■ What you have to do
Please restate, exactly as written, the lines running from the beginning of the material through the line that has "祛斑点 (520, 1560)" in it.

■ Data excerpts
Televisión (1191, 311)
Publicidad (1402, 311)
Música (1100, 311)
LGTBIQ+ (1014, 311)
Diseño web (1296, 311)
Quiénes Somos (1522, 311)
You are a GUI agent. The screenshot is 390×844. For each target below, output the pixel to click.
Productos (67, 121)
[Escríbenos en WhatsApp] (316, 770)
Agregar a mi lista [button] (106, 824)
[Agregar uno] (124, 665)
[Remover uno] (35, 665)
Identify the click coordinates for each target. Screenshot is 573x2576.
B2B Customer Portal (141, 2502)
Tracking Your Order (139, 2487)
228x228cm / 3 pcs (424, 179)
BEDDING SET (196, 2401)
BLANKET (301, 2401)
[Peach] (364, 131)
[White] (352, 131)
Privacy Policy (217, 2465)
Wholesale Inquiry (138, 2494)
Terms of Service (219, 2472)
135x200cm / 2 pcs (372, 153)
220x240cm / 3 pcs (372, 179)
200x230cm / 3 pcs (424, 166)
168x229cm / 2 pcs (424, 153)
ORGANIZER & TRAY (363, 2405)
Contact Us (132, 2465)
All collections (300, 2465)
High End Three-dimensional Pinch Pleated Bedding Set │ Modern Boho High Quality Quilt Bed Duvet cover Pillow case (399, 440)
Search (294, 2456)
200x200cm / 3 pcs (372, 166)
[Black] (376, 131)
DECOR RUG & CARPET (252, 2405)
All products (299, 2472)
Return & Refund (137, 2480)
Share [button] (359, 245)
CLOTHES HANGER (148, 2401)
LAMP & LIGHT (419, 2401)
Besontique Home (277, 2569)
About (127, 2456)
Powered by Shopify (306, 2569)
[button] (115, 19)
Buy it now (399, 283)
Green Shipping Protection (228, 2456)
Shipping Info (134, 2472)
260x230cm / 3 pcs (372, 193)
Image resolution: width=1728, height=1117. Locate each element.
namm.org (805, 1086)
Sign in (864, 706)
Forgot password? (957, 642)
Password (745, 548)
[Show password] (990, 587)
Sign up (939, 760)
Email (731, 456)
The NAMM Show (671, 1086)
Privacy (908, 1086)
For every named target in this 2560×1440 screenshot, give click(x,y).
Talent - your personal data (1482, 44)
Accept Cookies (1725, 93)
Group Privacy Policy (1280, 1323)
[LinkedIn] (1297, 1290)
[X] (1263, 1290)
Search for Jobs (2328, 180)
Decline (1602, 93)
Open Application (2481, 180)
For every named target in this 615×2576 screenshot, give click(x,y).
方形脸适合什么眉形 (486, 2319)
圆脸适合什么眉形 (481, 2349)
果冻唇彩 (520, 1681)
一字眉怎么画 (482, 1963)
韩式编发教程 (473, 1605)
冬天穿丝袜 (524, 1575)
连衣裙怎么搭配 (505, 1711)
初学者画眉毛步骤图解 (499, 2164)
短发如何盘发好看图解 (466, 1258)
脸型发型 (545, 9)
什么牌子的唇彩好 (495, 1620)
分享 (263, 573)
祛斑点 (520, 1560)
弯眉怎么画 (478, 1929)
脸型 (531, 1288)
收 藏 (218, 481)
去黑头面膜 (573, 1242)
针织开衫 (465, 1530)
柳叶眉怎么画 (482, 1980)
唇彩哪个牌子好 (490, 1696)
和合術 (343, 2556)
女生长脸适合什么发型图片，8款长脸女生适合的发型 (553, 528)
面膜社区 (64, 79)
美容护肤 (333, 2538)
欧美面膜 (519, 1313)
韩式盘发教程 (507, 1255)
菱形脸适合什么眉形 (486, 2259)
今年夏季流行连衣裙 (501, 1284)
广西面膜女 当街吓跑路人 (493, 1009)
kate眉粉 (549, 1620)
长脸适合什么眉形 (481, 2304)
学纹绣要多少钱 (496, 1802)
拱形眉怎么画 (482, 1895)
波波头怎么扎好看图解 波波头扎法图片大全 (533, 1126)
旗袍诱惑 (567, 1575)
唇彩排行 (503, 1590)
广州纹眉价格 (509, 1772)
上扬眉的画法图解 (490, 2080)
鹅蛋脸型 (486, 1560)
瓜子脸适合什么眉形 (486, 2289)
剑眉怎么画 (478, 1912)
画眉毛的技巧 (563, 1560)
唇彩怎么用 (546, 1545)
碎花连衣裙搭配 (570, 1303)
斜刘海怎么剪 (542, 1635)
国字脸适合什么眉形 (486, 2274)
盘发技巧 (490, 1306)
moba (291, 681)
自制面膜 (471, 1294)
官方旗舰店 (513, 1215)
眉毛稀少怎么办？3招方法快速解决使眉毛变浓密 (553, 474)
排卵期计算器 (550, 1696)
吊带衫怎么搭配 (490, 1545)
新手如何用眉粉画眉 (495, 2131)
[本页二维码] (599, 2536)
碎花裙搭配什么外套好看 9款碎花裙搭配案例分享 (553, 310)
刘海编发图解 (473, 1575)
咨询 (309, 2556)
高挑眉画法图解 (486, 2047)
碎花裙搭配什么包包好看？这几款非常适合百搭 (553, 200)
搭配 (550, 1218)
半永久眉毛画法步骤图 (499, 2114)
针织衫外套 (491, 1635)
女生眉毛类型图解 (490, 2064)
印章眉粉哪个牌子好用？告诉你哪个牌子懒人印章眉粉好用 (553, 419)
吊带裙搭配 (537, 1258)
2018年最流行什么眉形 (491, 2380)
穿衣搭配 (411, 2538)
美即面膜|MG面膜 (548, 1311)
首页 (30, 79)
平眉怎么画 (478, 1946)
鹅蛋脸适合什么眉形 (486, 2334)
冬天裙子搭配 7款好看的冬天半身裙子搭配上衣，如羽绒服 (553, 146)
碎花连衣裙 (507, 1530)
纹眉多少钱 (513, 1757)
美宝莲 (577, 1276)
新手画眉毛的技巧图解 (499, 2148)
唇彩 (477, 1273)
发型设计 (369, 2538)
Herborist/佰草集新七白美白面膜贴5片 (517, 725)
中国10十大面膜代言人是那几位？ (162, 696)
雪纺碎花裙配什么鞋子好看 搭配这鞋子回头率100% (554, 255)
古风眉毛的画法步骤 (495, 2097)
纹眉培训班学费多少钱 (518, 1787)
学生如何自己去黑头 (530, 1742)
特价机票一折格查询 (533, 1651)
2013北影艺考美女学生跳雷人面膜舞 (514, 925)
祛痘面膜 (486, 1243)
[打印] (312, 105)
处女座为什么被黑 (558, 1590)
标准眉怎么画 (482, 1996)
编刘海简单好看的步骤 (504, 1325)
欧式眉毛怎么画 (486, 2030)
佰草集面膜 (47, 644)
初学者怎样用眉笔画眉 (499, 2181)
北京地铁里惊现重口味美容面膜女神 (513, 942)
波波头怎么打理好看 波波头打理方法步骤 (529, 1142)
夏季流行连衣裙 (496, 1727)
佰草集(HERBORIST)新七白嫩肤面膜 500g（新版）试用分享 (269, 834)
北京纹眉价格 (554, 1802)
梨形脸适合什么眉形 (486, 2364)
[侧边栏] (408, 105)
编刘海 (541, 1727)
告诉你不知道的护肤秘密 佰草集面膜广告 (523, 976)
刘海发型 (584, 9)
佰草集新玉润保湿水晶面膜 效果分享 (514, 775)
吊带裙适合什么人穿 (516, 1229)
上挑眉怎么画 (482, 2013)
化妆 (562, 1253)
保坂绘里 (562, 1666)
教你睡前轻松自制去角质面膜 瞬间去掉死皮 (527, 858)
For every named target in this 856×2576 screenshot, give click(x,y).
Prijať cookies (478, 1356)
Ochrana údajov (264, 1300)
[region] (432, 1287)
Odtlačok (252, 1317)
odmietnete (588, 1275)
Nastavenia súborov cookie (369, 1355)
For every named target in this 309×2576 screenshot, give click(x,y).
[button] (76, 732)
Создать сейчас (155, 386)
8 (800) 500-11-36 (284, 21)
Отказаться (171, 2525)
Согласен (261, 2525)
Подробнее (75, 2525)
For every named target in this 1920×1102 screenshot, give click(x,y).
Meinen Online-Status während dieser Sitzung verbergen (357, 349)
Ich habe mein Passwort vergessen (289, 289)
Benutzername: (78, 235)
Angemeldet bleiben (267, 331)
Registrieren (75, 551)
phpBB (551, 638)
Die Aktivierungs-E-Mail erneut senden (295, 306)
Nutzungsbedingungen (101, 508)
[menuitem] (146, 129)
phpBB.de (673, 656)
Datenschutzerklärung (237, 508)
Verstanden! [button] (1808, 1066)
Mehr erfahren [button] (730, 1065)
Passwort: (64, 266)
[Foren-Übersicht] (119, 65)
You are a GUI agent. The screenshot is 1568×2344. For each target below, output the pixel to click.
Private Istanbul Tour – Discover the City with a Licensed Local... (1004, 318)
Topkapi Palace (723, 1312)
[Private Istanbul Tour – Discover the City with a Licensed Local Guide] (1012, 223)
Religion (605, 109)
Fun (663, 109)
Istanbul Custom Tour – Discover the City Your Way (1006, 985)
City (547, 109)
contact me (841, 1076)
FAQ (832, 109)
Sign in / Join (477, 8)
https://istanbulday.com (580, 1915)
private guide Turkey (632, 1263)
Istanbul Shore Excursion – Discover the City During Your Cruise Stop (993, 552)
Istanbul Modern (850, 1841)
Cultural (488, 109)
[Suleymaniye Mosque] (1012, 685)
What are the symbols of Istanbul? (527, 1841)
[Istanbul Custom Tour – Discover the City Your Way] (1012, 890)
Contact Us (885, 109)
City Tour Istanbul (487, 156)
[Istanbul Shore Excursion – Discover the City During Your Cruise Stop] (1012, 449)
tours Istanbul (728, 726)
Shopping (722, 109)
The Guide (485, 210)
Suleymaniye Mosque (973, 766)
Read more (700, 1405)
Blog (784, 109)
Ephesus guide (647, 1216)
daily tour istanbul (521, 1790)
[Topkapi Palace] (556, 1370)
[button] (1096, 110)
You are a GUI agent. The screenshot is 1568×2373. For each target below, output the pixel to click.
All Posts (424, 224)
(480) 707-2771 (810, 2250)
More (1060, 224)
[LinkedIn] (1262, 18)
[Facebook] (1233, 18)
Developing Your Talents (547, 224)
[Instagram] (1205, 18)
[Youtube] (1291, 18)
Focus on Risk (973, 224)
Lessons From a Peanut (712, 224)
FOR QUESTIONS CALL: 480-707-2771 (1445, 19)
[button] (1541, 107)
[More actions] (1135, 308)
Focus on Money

■ Response below
Televisión (1191, 311)
Publicidad (1402, 311)
Música (1100, 311)
LGTBIQ+ (1014, 311)
Diseño web (1296, 311)
Quiénes Somos (1522, 311)
You are a GUI agent. The screenshot is 390×844. For each target below, output the pixel to click.
Productos (67, 121)
[Escríbenos en WhatsApp] (316, 770)
Agregar a mi lista [button] (106, 824)
[Agregar uno] (124, 665)
[Remover uno] (35, 665)
Identify the click coordinates for each target. Screenshot is 573x2576.
B2B Customer Portal (141, 2502)
Tracking Your Order (139, 2487)
228x228cm / 3 pcs (424, 179)
BEDDING SET (196, 2401)
BLANKET (301, 2401)
[Peach] (364, 131)
[White] (352, 131)
Privacy Policy (217, 2465)
Wholesale Inquiry (138, 2494)
Terms of Service (219, 2472)
135x200cm / 2 pcs (372, 153)
220x240cm / 3 pcs (372, 179)
200x230cm / 3 pcs (424, 166)
168x229cm / 2 pcs (424, 153)
ORGANIZER & TRAY (363, 2405)
Contact Us (132, 2465)
All collections (300, 2465)
High End Three-dimensional Pinch Pleated Bedding Set │ Modern Boho High Quality Quilt Bed Duvet cover Pillow case (399, 440)
Search (294, 2456)
200x200cm / 3 pcs (372, 166)
[Black] (376, 131)
DECOR RUG & CARPET (252, 2405)
All products (299, 2472)
Return & Refund (137, 2480)
Share [button] (359, 245)
CLOTHES HANGER (148, 2401)
LAMP & LIGHT (419, 2401)
Besontique Home (277, 2569)
About (127, 2456)
Powered by Shopify (306, 2569)
[button] (115, 19)
Buy it now (399, 283)
Green Shipping Protection (228, 2456)
Shipping Info (134, 2472)
260x230cm / 3 pcs (372, 193)
Image resolution: width=1728, height=1117. Locate each element.
namm.org (805, 1086)
Sign in (864, 706)
Forgot password? (957, 642)
Password (745, 548)
[Show password] (990, 587)
Sign up (939, 760)
Email (731, 456)
The NAMM Show (671, 1086)
Privacy (908, 1086)
For every named target in this 2560×1440 screenshot, give click(x,y).
Talent - your personal data (1482, 44)
Accept Cookies (1725, 93)
Group Privacy Policy (1280, 1323)
[LinkedIn] (1297, 1290)
[X] (1263, 1290)
Search for Jobs (2328, 180)
Decline (1602, 93)
Open Application (2481, 180)
For every named target in this 615×2576 screenshot, give click(x,y).
方形脸适合什么眉形 (486, 2319)
圆脸适合什么眉形 (481, 2349)
果冻唇彩 (520, 1681)
一字眉怎么画 (482, 1963)
韩式编发教程 (473, 1605)
冬天穿丝袜 (524, 1575)
连衣裙怎么搭配 (505, 1711)
初学者画眉毛步骤图解 (499, 2164)
短发如何盘发好看图解 (466, 1258)
脸型发型 (545, 9)
什么牌子的唇彩好 (495, 1620)
分享 (263, 573)
祛斑点 (520, 1560)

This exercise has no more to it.